Auf der Teamebene setzt dies zukünftig der Team Coach um. Mit der Erweiterung bzw. Umwidmung der Scrum Master-Rolle wird deutlich, dass diese Rolle einen höheren Fokus auf Aufgaben und Verantwortung legt, die über Scrum hinausgehen. Der Team Coach leistet beispielsweise durch die Etablierung von Kanban-Boards und -Prozessen einen Beitrag, die Team- und ART-Perfomance mit Blick auf den Wertfluss zu optimieren.

Lean-Prinzipien  in der Wissensarbeit: Herausforderungen und Chancen

Spannend bleibt die schon lange diskutierte Fragestellung rund um den Transfer der Lean-Prinzipien aus der Produktion in die Wissensarbeit. Wo bei Toyota noch sehr sichtbar Autos standardisierte Fertigungsprozesse an einem Fließband durchlaufen werden, ist die Softwareentwicklung von der Natur her eher immateriell und variabel. Die Qualität von Software ist schwer zu messen und hängt stark von Fähigkeiten, Erfahrung und Kreativität des jeweiligen Entwickelnden ab. Stark standardisierte Prozesse schränken außerdem die Innovationsfähigkeit von Organisationen ein, die wiederum in der heutigen Zeit ein wesentlicher Erfolgsfaktor für Organisationen im Wissensbereich ist. Humble, Molesky und O’Reilly argumentieren in „The Lean Enterprise“ dafür, anstelle der Eliminierung von Verschwendung und der Steigerung von Effizienz, die Lean-Organisation als „lernende Organisation“ in den Fokus zu rücken. Durch kontinuierliches Lernen und Experimentieren wird die Organisation befähigt, sich an die ständig ändernden Wettbewerbsumgebungen anzupassen. Auch dieser Gedanke findet sich im SAFe 6.0 Update wieder. Innovation ist ein wesentlicher Bestandteil der Kernkompetenz „Continuous Learning Culture“. Diese findet sich in 6.0 im „SAFe-Fundament“ wieder und ist somit für alle Konfigurationen essenziell.

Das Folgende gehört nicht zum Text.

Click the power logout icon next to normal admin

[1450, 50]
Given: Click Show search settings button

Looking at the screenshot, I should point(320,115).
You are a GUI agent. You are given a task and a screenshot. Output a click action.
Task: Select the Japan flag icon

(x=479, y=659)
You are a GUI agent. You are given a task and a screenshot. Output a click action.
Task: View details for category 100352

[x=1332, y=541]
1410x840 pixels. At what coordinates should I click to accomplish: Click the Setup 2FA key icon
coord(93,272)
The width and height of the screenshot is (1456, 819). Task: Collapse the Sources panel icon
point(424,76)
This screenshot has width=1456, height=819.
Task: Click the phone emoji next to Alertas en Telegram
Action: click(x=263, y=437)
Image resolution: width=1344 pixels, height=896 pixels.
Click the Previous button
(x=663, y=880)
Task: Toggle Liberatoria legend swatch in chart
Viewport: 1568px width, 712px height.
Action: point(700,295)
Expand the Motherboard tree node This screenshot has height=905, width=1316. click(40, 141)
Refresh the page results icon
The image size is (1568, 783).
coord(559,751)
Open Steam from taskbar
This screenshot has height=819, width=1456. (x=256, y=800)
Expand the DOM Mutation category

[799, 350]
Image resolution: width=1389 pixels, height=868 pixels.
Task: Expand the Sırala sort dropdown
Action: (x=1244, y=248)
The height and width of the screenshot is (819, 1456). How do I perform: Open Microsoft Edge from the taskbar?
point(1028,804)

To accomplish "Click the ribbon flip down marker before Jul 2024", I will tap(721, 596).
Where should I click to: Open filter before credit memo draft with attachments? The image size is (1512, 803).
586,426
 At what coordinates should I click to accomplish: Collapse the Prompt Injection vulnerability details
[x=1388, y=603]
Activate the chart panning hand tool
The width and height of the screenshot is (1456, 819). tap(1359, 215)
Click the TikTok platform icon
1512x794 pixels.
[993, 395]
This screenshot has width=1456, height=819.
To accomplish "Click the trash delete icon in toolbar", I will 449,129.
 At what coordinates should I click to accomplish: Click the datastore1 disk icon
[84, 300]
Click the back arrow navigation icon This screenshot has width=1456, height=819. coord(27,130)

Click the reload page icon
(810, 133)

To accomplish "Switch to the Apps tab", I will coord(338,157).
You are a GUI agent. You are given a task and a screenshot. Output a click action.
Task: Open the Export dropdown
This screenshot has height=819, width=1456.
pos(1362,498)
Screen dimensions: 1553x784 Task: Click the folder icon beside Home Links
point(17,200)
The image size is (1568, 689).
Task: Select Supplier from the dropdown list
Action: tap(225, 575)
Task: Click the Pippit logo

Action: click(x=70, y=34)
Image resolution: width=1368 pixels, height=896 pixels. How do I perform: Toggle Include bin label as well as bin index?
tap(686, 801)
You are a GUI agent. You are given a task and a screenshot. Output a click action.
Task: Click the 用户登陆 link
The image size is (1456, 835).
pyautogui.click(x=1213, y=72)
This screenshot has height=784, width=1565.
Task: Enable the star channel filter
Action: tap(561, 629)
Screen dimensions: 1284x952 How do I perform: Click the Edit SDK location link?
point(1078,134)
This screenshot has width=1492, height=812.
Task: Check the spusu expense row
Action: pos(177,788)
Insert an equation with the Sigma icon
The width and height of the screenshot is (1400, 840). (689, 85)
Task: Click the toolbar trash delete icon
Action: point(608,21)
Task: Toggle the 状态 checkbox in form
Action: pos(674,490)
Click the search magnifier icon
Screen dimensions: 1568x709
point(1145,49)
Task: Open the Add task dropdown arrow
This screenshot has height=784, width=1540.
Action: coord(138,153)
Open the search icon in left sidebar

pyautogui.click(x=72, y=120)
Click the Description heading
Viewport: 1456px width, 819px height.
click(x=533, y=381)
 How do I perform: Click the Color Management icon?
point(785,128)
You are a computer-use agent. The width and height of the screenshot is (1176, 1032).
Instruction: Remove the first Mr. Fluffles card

Für unsere Kunden ist nun die Zeit gekommen, sich mit den wertvollen Ergänzungen zum SAFe-Framework auseinanderzusetzen und diese zu verinnerlichen. SAFe 6.0 bietet weitere Stellschrauben auf dem Weg zur optimierten Business-Agilität, wirft aber gleichzeitig auch einige Fragen bzgl. der konkreten Änderungen in den bisherigen operativen Arbeitsabläufen auf. Unsere Berater:innen stellen durch Schulungen und Coaching sicher, dass die neuen Werkzeuge effektiv genutzt werden können, berücksichtigen aber auch die spezifischen Bedürfnisse der jeweiligen Kunden und finden pragmatische Lösungen für die effektive Implementierung der SAFe-Prozesse in die bestehende Geschäfts- und Strategieprozesslandschaft.